"Check in "is actually a const char *. Adding getBags()(an int) to it yields another const char*. The compiler error is generated because you cannot add two pointers.

"Check in "实际上是一个const char *. 将getBags()(an int)添加到它会产生另一个const char*。生成编译器错误是因为您无法添加两个指针。

You need to convert both "Check in "and getBags()to strings before concatenating them:

需要转换都"Check in "和getBags()以串联它们之前的字符串：

string bags = std::string("Check in ") + std::to_string(getBags()) + " bags";

" bags"will be implicitly converted to a string.

" bags"将被隐式转换为 a string。

when using + to append strings the first element must have operator+, const char* doesn't have it.

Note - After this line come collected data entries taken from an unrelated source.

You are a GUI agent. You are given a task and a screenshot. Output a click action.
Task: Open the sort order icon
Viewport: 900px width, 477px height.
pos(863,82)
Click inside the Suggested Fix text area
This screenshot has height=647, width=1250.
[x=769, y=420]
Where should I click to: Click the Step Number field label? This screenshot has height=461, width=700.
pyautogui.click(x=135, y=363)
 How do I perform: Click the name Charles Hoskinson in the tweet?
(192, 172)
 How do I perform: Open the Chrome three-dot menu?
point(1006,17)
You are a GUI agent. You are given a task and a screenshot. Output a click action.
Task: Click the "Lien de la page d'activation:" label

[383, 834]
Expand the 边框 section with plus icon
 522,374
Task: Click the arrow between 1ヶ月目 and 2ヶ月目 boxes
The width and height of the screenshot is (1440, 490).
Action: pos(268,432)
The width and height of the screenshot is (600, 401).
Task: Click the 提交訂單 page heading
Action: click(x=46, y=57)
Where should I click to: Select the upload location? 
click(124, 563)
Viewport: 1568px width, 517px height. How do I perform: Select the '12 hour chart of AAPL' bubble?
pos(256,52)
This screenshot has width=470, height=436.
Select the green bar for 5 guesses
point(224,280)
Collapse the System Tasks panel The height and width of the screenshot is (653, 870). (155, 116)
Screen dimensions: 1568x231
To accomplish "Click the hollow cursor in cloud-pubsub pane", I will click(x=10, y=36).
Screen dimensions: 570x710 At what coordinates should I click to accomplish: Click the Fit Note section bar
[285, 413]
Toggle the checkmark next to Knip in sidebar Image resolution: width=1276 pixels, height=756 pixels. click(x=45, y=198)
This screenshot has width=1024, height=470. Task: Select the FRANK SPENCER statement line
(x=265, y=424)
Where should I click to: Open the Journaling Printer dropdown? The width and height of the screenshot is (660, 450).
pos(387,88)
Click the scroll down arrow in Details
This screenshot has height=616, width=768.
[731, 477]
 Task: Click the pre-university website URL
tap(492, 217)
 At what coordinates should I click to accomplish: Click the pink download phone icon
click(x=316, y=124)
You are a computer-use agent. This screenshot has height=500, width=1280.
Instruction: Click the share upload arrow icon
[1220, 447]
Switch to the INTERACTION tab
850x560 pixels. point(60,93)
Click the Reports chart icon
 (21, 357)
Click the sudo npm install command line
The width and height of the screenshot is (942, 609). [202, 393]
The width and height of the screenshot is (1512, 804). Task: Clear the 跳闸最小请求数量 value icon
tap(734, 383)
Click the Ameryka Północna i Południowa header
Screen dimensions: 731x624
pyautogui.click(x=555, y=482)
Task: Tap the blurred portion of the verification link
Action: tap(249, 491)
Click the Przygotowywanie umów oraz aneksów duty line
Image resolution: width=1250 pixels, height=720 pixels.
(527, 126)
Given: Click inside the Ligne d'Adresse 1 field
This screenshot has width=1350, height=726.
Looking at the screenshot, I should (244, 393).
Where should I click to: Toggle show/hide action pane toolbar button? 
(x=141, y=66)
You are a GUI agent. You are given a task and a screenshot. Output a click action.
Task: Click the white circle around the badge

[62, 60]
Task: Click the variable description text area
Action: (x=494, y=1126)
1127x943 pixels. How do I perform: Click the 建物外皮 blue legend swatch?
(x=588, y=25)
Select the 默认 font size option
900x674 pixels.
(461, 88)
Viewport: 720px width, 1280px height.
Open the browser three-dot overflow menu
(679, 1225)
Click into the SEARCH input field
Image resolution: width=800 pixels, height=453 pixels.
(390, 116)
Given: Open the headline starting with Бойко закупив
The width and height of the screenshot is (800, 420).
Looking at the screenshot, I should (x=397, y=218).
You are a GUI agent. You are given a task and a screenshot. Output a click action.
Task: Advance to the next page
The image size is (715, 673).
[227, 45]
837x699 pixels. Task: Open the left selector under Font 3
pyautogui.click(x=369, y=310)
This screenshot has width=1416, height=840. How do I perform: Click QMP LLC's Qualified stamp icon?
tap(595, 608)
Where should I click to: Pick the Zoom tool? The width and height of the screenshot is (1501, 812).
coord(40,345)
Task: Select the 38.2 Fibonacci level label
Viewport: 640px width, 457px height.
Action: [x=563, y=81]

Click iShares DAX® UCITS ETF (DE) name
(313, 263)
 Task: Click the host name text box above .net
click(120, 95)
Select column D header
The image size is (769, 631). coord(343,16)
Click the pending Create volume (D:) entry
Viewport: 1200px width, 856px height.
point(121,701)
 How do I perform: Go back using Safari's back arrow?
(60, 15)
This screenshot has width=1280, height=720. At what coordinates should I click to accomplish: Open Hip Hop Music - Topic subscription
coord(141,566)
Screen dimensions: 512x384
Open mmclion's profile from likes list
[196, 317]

当使用 + 附加字符串时，第一个元素必须有 operator+，而 const char* 没有。

therefore you should to make a string from it:

因此，您应该从中制作一个字符串：

string bags = string("Check in ") + getBags() + " bags";

or to do it in to steps:

或按以下步骤操作：

string bags = string("Check in ") + getBags() + " bags";

EDIT:More problem is the int returned from the method, for some reason, string doesn't have operator+ for int.

编辑：更多的问题是从方法返回的 int，出于某种原因，字符串没有用于 int 的 operator+。

So you better use stringstream like this:

所以你最好像这样使用 stringstream：

#include <sstream>
....
ostringstream s;
s<<"Check in " << getBags() << " bags";
string bags = s.str();

Try std::to_string(getBags()). You can only concatenate strings with strings.

试试std::to_string(getBags())。您只能将字符串与字符串连接起来。